A medida Sgarbossa também é vista com reserva por especialistas de trânsito consultados por GaúchaZH.
— Não foi um sorteio que definiu 60 km/h para esse tipo de avenida. É a velocidade adequada. Em horários de muito trânsito, a velocidade dos carros em vias como a Ipiranga, a Assis Brasil, a Bento Gonçalves, já fica abaixo dos 50 km/h. Agora, imagina depois das 22h, trafegar a 50 km/h por elas? A lei seria desrespeitada e só geraria insatisfação no motorista. Nesse tipo de via, a segurança dos pedestres e ciclistas deve ser feita por meio de equipamentos, como ciclovias, passarelas, sinaleiras. Não é a velocidade o problema — argumenta João Fortini Albano, doutor em Engenharia de Transportes pela UFRGS.
Rafael Roco de Araújo, professor da escola politécnica da PUCRS, é ainda mais categórico:
— O projeto é absurdo. Nas cidades, a velocidade não é o imperativo do acidente. Em estradas, por exemplo, é outra questão.
Em julho de 2015, o então prefeito de São Paulo, Fernando Haddad, reduziu limites em algumas vias da cidade. Em janeiro de 2017, a gestão de João Doria alterou a medida anterior e aumentou a velocidade permitida em alguns pontos da capital paulista.
Projeto obedece a tendência mundial, argumenta vereador
Sgarbossa, todavia, vê o projeto como coerente a uma corrente mundial de "calming traffic" (tranquilização do tráfego). Cita o exemplo de Nova York, que em três anos reduziu em 30% o número de mortes no trânsito depois de reduzir a velocidade máxima para 40 km/h em toda a cidade e aumentar as multas para excesso de velocidade em 40%. Além disso, a cidade americana alargou ruas, criou bolsões para pedestres e aumentou o tempo das sinaleiras para travessias a pé. A metrópole registrou 101 mortes no trânsito em 2018 e tem como meta nenhuma morte em 2024. Em 2013, antes do projeto, foram 299.
— O Executivo poderia, em vez de citar o CTB e cruzar os braços, ajudar a construir o projeto por meio de emendas. Se tiver de aumentar a velocidade depois de determinado horário, quem sabe seja uma alternativa, embora do ponto de vista educativo eu ache ruim. O que não é correto é não fazer nada para acalmar o trânsito de Porto Alegre nessas vias rápidas. Não é correto um ônibus passar a centímetros do teu pé na Assis Brasil a 60 km/h e só um guarda-corpo te proteger — argumenta o vereador.
Prefeitura contrapõe com números e ações recentes
A pedido de GaúchaZH, a EPTC fez um balanço dos acidentes e mortes em 13 das mais conhecidas vias arteriais da Capital, cuja velocidade máxima é de 60 km/h.

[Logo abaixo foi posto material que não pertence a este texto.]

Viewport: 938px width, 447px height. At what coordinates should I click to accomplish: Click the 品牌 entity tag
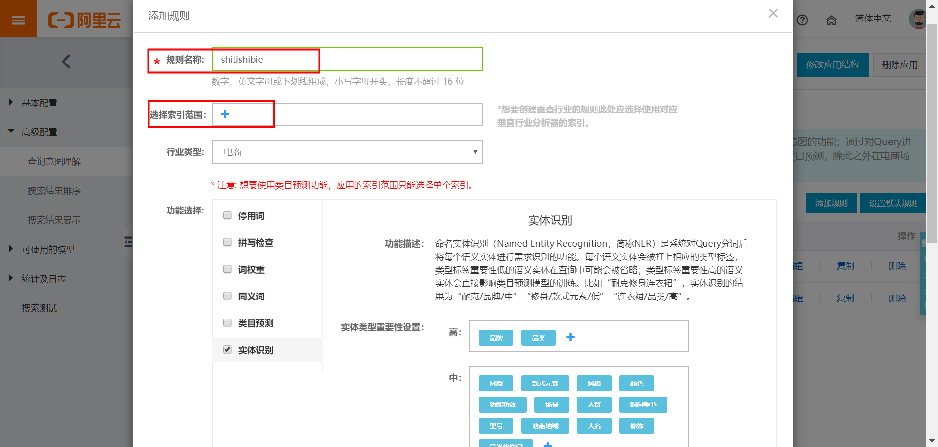point(496,338)
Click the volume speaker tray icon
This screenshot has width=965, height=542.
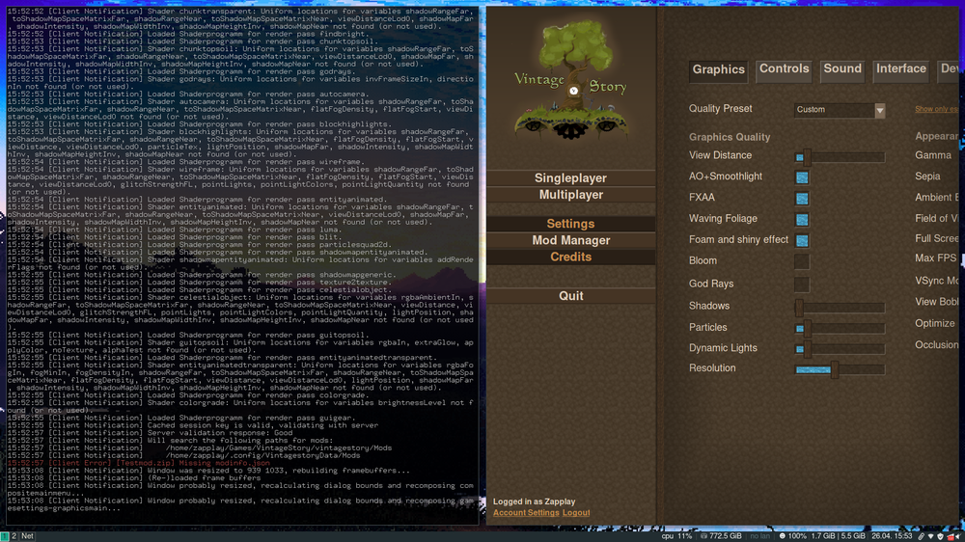957,535
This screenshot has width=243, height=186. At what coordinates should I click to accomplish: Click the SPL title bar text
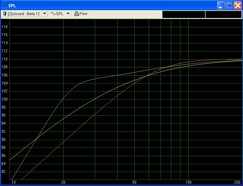(12, 6)
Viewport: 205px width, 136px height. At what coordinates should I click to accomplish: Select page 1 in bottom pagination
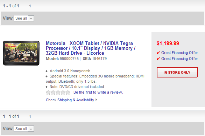[30, 117]
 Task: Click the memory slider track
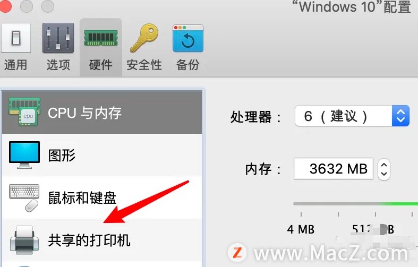coord(355,204)
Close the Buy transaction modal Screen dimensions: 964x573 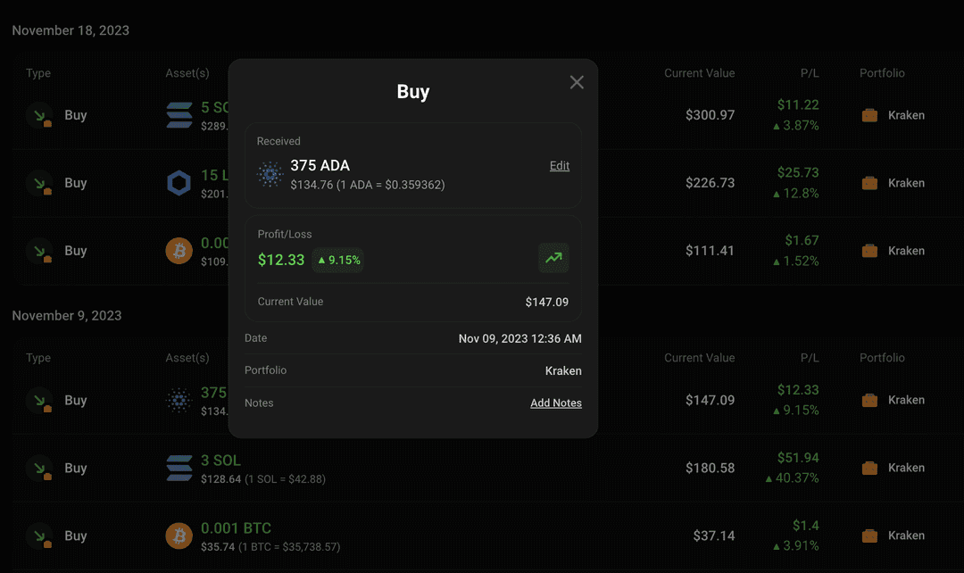click(x=576, y=81)
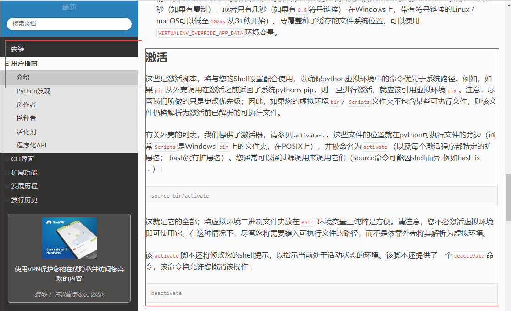
Task: Follow the activators inline code link
Action: tap(309, 136)
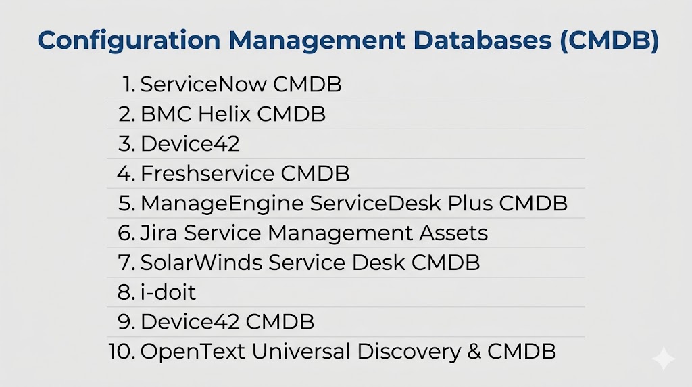This screenshot has width=692, height=387.
Task: Select the third item, Device42
Action: click(190, 144)
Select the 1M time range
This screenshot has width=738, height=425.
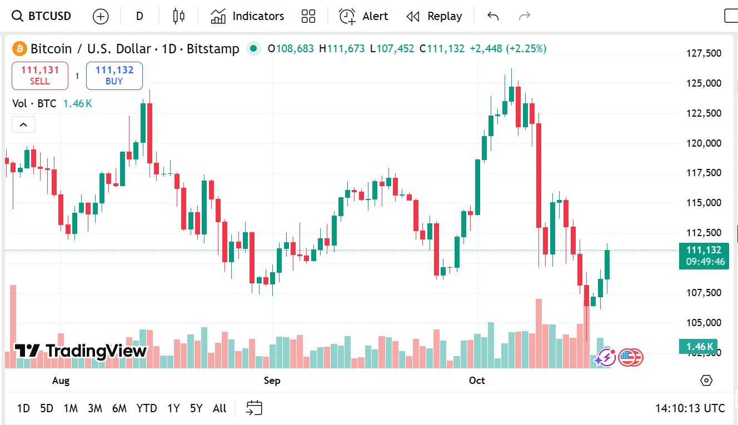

São elas as avenidas Assis Brasil, Bento Gonçalves, Ipiranga, Sertório, Aparício Borges, Salvador França, Tarso Dutra, Carlos Gomes, Dom Pedro II, Edvaldo Pereira Paiva, Oscar Pereira, Costa Gama e Manoel Elias.
O que se observa é uma redução drástica no número de acidentes e de mortes nessas vias entre 2015 e 2016. Nesse período, os acidentes nessas vias caíram 32% (de 4.379 para 2.967) e o de mortes 45% (de 31 para 14). Desde então, os números de acidentes nessas vias segue caindo, embora em menor ritmo: foram 2.562 acidentes em 2018. Já o número de mortes segue estável: foram 15 no ano passado, o equivalente a 20% das mortes no trânsito de toda a cidade.
Porto Alegre vem reduzindo o número de mortes no trânsito há quatro anos consecutivos. Após uma elevação de 99 mortes para 130 de 2012 para 2014, o número decresceu para 90 (2015), 84 (2016), 83 (2017) e finalmente 75 em 2018. A EPTC atribui a queda a disseminação de ações de educação e prevenção. Entre as principais, o programa Vida no Trânsito, que investiga todos os acidentes ocorridos na cidade para direcionar a fiscalização, e as blitze do Balada Segura.
Sobre as inicitivas de "calming traffic", a EPTC reconhece a importância do movimento e lista ações nesse sentido. Além dos controladores de velocidade, o órgão cita exemplos como a ampliação das calçadas da Ipiranga com a João Pessoa e com a Princesa Isabel, as travessias para pedestres da Oscar Pereira na região dos cemitérios, mudanças nos corredores e redução de velocidade em pontos da Osvaldo Aranha além de melhorias nas faixas de pedestres em diferentes vias do Centro Histórico.